Of course there are many skeptics out there who will continue to say there is no such thing as homeopathy. They will deny the clinical evidence that's put right in front of their faces, and even if they were to conduct these experiments on their own and produce the exact same verifiable scientifically proven results, they would continue to deny it. Why is that?

It's because they don't understand it, and they don't have the imagination or creativity to suppose that nature might hold some surprises for us yet. They are people who represent the epitome of mankind's arrogance. They think they understand everything there is to know about the way the universe works, and that nature is apparent and nothing new will be learned. They think that if you can't see it, it doesn't exist, and thus I wonder how they even believe in gravity or electromagnetism or quantum physics, for that matter.
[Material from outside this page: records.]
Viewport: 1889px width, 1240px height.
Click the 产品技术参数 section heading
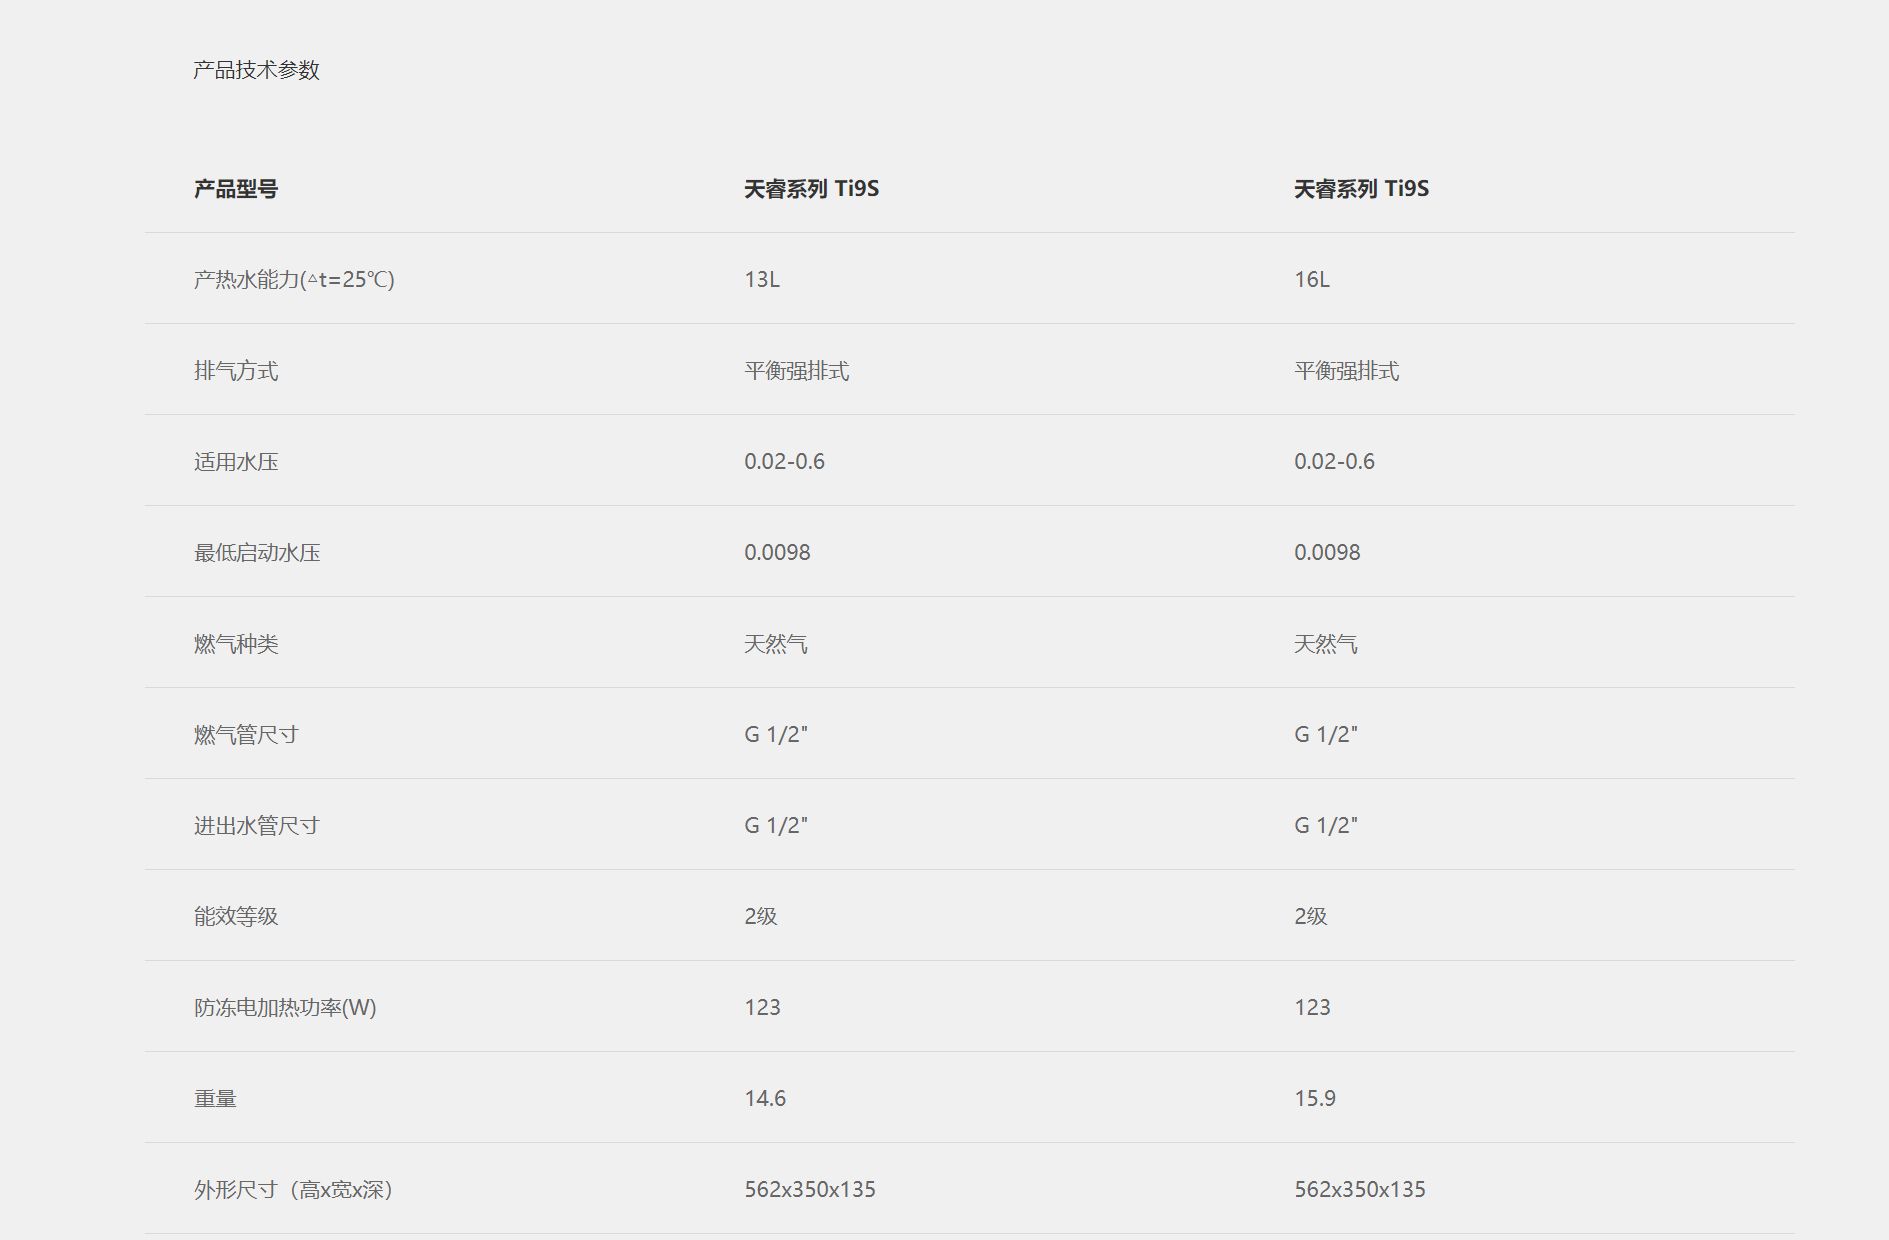tap(256, 70)
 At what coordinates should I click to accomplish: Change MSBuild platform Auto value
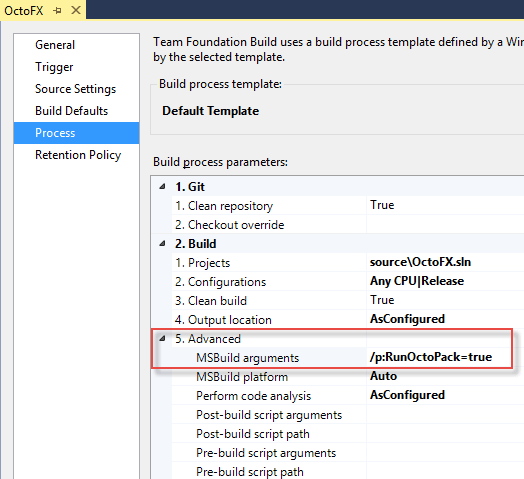pos(445,376)
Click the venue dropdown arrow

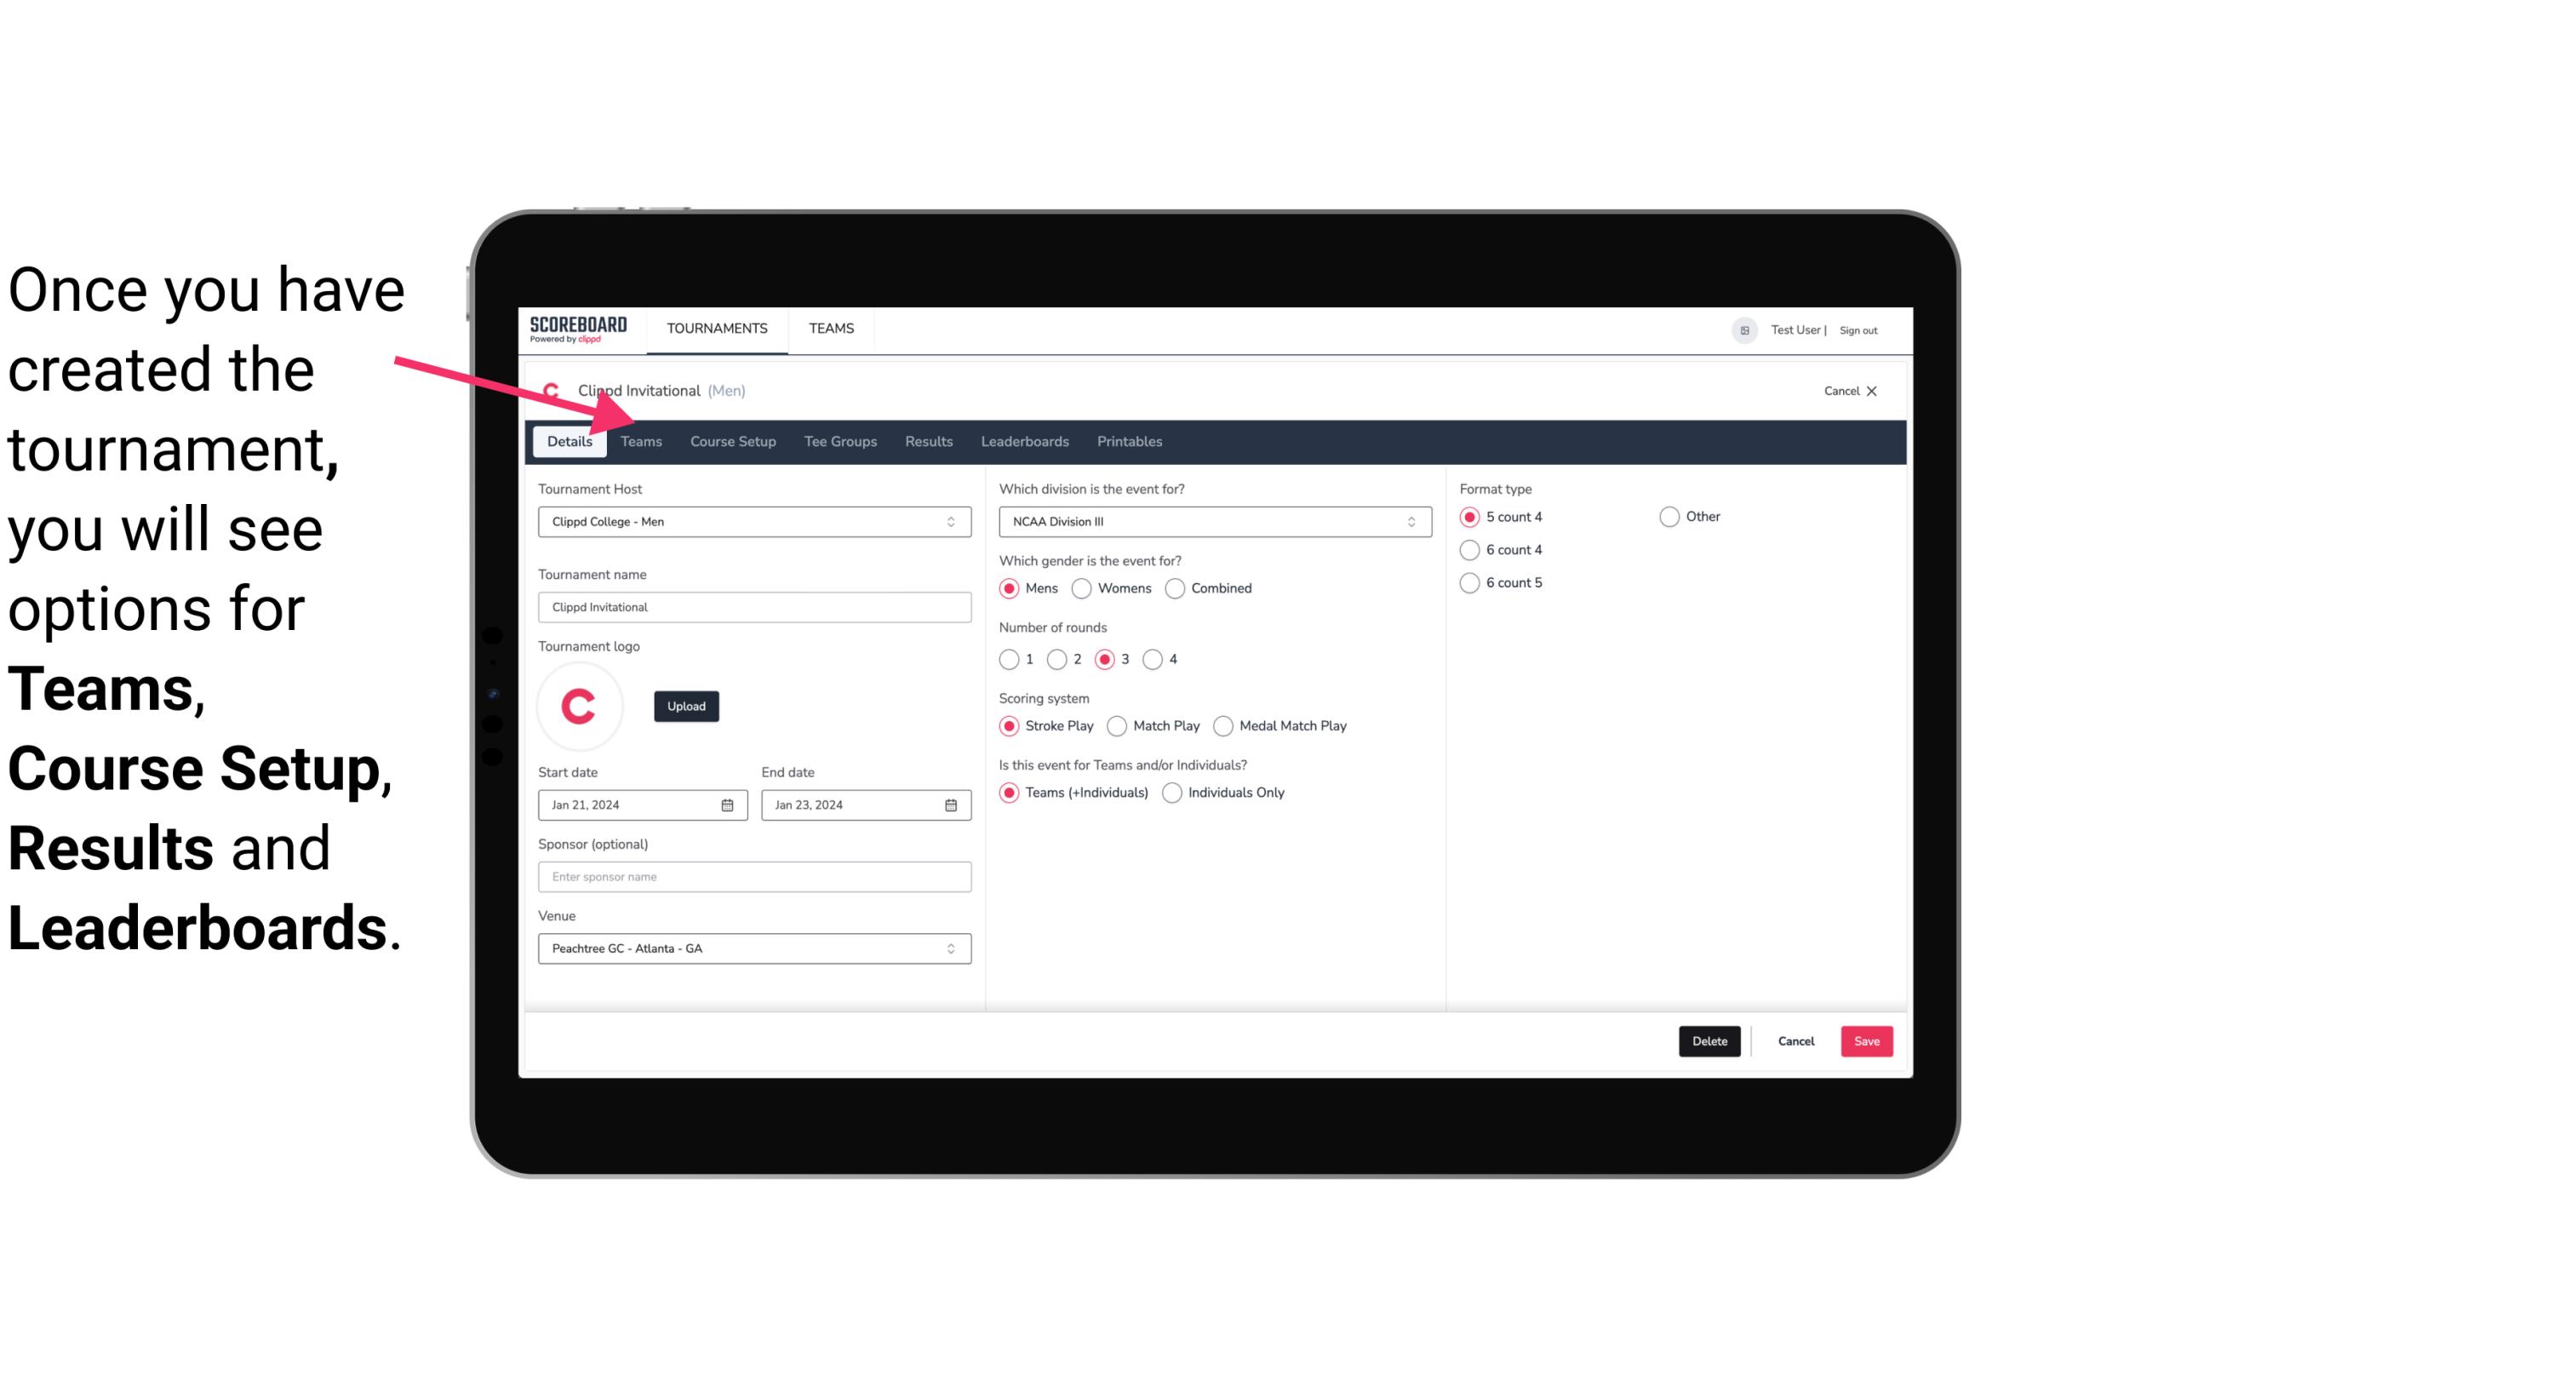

Nevertheless, the end result of this is that the amazing James Randi will probably end up being $1 million poorer because he has been so foolish as to offer a $1 million reward to the first person who can prove the scientific validity of homeopathy. Well, apparently this proof has already been completed, and now it will probably be a game of continued denials from James Randi in order to avoid paying out the $1 million reward. He will probably say, "Okay, the lab results look solid, but until you can explain how it works, it's not proven." And that's how he will deny actually paying the claim to people who have now scientifically proven that homeopathy is real -- something Randi adamantly insists is untrue.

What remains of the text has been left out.